## Work order
From the data below, return the exact lines starting at the line containing "PH128 - R13 HARD - X MSHA (272, 1429)" and ending at the line containing "PH256 - R2AT", both included, and nothing else.

## Exercise materials
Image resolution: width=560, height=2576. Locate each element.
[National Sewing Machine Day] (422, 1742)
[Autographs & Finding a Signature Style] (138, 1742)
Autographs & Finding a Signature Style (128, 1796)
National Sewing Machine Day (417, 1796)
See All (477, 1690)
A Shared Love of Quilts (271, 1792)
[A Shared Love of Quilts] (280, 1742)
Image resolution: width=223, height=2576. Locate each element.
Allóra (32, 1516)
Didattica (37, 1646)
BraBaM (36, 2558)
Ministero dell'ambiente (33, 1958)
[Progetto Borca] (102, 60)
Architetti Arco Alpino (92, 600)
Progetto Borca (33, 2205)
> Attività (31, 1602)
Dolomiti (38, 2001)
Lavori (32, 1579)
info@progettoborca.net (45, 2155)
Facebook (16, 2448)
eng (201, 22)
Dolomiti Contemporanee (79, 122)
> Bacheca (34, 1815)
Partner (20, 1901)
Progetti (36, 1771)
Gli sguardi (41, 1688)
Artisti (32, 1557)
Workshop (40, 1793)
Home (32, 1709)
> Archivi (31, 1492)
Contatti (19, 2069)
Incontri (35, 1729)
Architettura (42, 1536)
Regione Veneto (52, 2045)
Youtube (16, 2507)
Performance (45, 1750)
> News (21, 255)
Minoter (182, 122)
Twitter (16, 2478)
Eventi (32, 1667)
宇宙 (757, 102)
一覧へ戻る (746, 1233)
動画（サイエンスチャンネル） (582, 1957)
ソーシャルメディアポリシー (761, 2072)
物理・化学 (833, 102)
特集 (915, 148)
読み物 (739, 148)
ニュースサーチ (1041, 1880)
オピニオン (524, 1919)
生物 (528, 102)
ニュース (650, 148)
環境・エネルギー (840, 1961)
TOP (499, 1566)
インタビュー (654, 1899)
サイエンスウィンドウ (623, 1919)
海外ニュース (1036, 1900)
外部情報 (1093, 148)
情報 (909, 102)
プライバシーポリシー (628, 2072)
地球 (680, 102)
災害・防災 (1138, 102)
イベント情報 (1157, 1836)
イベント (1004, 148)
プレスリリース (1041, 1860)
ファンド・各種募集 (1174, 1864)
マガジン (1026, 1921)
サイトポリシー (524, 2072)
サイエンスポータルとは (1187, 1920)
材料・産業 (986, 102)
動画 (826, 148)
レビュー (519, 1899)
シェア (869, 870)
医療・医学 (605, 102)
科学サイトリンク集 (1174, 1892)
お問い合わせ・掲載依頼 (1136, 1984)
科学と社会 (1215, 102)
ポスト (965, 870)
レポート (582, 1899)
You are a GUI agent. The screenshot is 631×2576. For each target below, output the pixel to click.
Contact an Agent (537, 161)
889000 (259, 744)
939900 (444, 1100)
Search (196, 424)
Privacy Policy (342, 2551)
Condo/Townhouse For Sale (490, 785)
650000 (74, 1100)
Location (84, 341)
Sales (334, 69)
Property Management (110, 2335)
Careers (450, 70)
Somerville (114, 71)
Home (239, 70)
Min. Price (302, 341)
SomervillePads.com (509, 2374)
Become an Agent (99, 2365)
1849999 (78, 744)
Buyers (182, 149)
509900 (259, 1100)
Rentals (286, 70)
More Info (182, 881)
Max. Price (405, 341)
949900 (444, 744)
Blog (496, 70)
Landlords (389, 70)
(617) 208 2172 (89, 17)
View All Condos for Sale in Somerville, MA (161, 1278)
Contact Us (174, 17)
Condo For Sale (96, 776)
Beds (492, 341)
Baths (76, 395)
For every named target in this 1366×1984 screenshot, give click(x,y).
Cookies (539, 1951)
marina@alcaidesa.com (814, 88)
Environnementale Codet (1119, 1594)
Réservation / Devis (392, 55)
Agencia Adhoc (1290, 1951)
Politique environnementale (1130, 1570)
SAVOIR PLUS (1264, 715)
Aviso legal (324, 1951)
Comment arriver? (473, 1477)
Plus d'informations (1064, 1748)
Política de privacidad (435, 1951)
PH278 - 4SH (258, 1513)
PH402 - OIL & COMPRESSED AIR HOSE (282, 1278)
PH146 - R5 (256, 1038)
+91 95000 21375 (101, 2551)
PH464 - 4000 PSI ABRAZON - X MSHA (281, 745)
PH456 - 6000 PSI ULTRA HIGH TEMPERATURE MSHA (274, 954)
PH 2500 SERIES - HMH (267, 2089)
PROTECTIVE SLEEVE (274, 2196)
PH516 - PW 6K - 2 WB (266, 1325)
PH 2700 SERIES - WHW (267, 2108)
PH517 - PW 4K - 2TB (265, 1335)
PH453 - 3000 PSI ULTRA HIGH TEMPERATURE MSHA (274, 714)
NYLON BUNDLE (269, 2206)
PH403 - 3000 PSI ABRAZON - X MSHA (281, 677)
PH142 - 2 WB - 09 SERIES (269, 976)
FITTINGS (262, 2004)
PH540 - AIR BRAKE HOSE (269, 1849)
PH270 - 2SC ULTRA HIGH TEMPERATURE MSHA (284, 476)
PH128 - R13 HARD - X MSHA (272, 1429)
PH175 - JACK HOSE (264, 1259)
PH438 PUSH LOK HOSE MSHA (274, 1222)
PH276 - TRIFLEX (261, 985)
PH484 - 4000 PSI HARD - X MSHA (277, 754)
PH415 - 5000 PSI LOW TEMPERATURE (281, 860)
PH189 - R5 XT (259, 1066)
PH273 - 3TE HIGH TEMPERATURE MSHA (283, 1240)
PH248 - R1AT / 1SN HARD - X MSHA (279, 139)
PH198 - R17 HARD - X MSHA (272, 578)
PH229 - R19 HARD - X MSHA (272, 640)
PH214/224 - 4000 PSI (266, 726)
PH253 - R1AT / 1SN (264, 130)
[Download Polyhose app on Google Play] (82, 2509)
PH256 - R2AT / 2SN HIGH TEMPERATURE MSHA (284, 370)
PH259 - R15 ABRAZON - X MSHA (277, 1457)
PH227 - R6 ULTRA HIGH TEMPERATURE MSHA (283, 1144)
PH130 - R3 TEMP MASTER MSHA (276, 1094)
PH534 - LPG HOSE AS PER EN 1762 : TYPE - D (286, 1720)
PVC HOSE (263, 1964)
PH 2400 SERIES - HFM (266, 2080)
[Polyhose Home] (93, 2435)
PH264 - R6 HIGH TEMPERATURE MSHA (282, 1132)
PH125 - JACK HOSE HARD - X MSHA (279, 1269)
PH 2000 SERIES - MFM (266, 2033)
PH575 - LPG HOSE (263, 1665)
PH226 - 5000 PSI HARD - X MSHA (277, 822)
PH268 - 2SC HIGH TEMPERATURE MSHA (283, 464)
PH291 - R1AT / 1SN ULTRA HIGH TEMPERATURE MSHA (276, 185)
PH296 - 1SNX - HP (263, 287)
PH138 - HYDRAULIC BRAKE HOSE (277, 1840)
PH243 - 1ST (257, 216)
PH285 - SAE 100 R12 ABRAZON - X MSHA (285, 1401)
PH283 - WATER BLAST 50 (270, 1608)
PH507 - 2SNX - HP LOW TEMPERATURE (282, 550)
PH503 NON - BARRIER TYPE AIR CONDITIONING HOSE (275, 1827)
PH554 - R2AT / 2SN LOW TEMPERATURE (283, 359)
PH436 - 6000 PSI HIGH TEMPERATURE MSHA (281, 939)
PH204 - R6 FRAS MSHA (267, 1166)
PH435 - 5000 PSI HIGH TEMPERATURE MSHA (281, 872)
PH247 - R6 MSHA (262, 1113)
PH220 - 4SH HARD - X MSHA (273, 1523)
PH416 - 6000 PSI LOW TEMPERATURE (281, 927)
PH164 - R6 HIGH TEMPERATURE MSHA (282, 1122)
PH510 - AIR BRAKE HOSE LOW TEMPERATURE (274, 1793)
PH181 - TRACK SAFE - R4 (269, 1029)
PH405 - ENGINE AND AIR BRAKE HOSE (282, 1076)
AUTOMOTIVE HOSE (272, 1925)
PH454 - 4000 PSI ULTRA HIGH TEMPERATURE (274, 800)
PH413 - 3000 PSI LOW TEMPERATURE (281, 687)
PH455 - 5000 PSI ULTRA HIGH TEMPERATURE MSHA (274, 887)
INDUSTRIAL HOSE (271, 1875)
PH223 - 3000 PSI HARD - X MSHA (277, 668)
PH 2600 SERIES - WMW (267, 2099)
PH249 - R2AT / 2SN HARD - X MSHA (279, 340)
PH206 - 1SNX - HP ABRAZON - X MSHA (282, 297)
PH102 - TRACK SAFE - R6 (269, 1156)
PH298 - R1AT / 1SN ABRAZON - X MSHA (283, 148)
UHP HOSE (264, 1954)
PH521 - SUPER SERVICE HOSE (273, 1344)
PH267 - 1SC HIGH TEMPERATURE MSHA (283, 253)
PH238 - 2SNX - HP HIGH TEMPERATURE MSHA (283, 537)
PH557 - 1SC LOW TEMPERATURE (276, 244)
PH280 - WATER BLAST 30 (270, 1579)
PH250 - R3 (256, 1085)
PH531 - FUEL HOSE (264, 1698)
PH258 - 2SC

## Result below
PH128 - R13 HARD - X MSHA (272, 1429)
PH175 - JACK HOSE (264, 1259)
PH438 PUSH LOK HOSE MSHA (274, 1222)
PH276 - TRIFLEX (261, 985)
PH484 - 4000 PSI HARD - X MSHA (277, 754)
PH415 - 5000 PSI LOW TEMPERATURE (281, 860)
PH189 - R5 XT (259, 1066)
PH273 - 3TE HIGH TEMPERATURE MSHA (283, 1240)
PH248 - R1AT / 1SN HARD - X MSHA (279, 139)
PH198 - R17 HARD - X MSHA (272, 578)
PH229 - R19 HARD - X MSHA (272, 640)
PH214/224 - 4000 PSI (266, 726)
PH253 - R1AT / 1SN (264, 130)
[Download Polyhose app on Google Play] (82, 2509)
PH256 - R2AT / 2SN HIGH TEMPERATURE MSHA (284, 370)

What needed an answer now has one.